I am nothing if not quixotic. I thought it might be hard to fight the temptation to nominate books I liked but also thought had a chance of getting enough nominations to be shortlisted; I also thought I’d have a much harder time actually narrowing it down to five books, because my overall feeling is that 2008 was a year with many good genre novels, but few if any great ones. As it is, the process was relatively straightforward. These are books that (a) I want to read again, and (b) I want other people to read, even if the result will only be that more people tell me Dreamers of the Day isn’t really a fantasy, and even if only Lavinia is a real shortlist prospect (Flood might have a shot next year, I suppose, because the US edition will be out). Ironically, I’m actually pretty ambivalent about Lavinia; I only finished it today, but the problem might be that Cecelia Holland and Gary Wolfe are both right, which I didn’t reckon on being possible. But like my other nominees it’s a book that provokes me to think about it, and that at least is a good thing.

Best Novella

“True Names” by Cory Doctorow and Benjamin Rosenbaum (Fast Forward 2)
Gunpowder by Joe Hill (PS Publishing)
“The Surfer” by Kelly Link (The Starry Rift) [review]
“Truth” by Robert Reed (Asimov’s, October/November 2008)
Distances by Vandana Singh (Aqueduct)

This category, on the other hand, I thought would be a struggle, and it was, although in the end I’ve got five nominees I’m happy with. The standout, though, is “True Names”, which as Abigail says combines its authors’ strengths to brilliant effect.

__RECORD SET__

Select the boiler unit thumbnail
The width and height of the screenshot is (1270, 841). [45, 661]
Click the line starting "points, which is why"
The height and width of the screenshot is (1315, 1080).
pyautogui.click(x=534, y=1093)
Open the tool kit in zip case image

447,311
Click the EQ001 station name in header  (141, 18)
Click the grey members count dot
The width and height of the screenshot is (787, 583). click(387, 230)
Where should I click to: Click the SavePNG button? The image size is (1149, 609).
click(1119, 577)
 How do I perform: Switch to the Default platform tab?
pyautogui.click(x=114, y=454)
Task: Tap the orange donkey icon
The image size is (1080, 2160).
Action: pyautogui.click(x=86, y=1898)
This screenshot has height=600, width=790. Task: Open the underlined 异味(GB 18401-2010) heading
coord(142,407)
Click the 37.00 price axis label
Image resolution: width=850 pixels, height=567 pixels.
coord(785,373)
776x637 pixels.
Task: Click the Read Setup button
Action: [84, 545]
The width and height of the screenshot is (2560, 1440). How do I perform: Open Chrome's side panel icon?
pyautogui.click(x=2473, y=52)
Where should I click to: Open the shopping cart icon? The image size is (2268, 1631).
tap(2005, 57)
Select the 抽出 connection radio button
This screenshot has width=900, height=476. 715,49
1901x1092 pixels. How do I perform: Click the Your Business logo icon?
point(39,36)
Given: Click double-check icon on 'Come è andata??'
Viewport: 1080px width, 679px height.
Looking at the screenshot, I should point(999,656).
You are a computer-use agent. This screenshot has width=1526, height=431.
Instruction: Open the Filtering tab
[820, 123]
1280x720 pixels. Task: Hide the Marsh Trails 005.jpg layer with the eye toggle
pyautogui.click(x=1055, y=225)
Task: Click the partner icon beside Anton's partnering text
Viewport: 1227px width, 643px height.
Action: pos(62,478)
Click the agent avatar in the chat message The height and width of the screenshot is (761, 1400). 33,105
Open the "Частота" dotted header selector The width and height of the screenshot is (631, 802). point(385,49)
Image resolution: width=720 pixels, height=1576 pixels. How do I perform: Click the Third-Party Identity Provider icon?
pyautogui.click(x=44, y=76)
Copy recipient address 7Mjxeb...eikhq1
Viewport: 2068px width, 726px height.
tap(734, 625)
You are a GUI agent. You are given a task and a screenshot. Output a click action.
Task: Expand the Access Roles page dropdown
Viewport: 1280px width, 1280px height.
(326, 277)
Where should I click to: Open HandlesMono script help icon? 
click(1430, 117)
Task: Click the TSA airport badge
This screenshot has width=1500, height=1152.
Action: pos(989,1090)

__WORK TO BE COMPLETED__
From the post about award nominations, quote the passage that begins with the words containing "Best Novella" and ends with "Vandana Singh (Aqueduct)". The items have no role in this.

__SOLUTION TO THIS TASK__
Best Novella

“True Names” by Cory Doctorow and Benjamin Rosenbaum (Fast Forward 2)
Gunpowder by Joe Hill (PS Publishing)
“The Surfer” by Kelly Link (The Starry Rift) [review]
“Truth” by Robert Reed (Asimov’s, October/November 2008)
Distances by Vandana Singh (Aqueduct)